Source:

— start —

Skip to content

Grouped data

In pandas and polars, groupby/group_by is the entrance to an aggregation: group, aggregate, back to a flat table. dpyr follows dplyr instead: group_by attaches a persistent grouping to the dataframe, and every verb you call afterwards interprets itself per group — mutate becomes a window computation, filter tests rows against group-level values, slice_head takes the first rows of each group. The grouping sticks until you ungroup() or summarize consumes it. All blocks on this page run top to bottom as one script.

from dpyr import read, col, n, across, where, is_numeric

sales = read({
    "region": ["north", "north", "north", "south", "south", "south", "east", "east"],
    "rep":    ["ana",   "ana",   "bo",    "cy",    "cy",    "dee",   "ed",   "ed"],
    "amount": [100.0,   200.0,   150.0,   300.0,   250.0,   75.0,    500.0,  500.0],
    "units":  [1,       2,       2,       3,       2,       1,       5,      5],
})

g = sales.group_by(col.region)
print(type(g).__name__, g.groups)
print(repr(g).splitlines()[0])

— end —

Given information:
— start —

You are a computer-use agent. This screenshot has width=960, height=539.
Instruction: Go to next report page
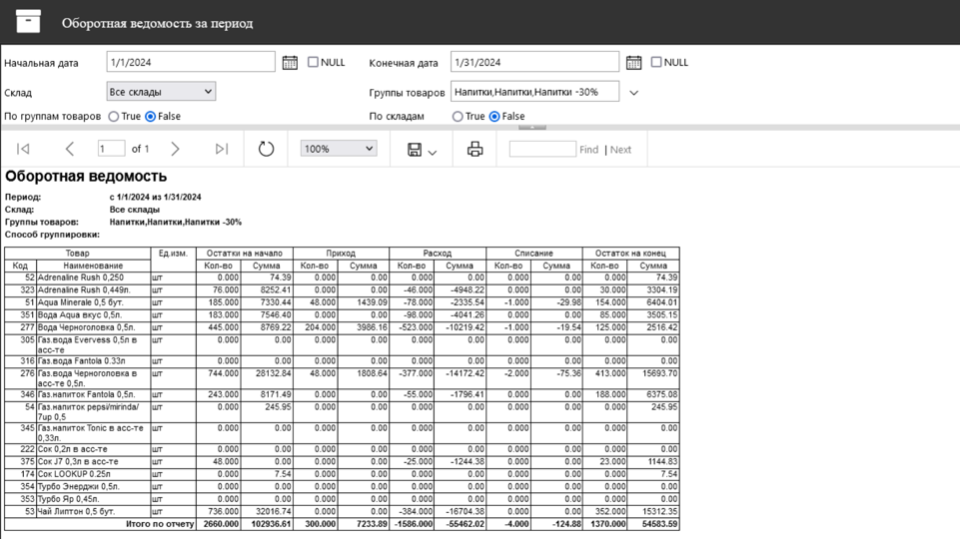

— end —

Exercise task 1:
According to the grouped data page on dpyr, what does slice_head do once a grouping is attached?
Exercise task 2:
Continue the page on grouped data in dpyr from its last line.
The data can be left aside.

Final answer 1:
It takes the first rows of each group.

Final answer 2:
print(type(g.ungroup()).__name__)
GroupedDFrame ('region',)
# dpyr dataframe · groups: region · source: polars · showing 8 of 8 rows
DFrame

group_by returns a GroupedDFrame — a distinct type, not a flag on the dataframe. Your IDE's completion surface changes with it, the active keys are always visible in the repr header and on the .groups property (a tuple of column names), and ungroup() hands back a plain DFrame. No data moved in any of this: like every dpyr verb, group_by only added a node to the lazy plan.

summarize peels one grouping level

summarize collapses each group to a single row — and then drops only the innermost grouping key, keeping the rest (see SEMANTICS S9). With two keys, one summarize gives you per-(region, rep) rows still grouped by region:

by_rep = sales.group_by(col.region, col.rep).summarize(total = col.amount.sum())
print(type(by_rep).__name__, by_rep.groups)
print(by_rep.collect())
GroupedDFrame ('region',)
shape: (5, 3)
┌────────┬─────┬────────┐
│ region ┆ rep ┆ total  │
│ ---    ┆ --- ┆ ---    │
│ str    ┆ str ┆ f64    │
╞════════╪═════╪════════╡
│ east   ┆ ed  ┆ 1000.0 │
│ north  ┆ ana ┆ 300.0  │
│ north  ┆ bo  ┆ 150.0  │
│ south  ┆ cy  ┆ 550.0  │
│ south  ┆ dee ┆ 75.0   │
└────────┴─────┴────────┘

So layered roll-ups are just chained summarize calls. A second one aggregates the per-rep totals within each region and, having peeled the last key, returns an ungrouped DFrame:

by_region = by_rep.summarize(best = col.total.max(), n_reps = n())
print(type(by_region).__name__)
print(by_region.collect())
DFrame
shape: (3, 3)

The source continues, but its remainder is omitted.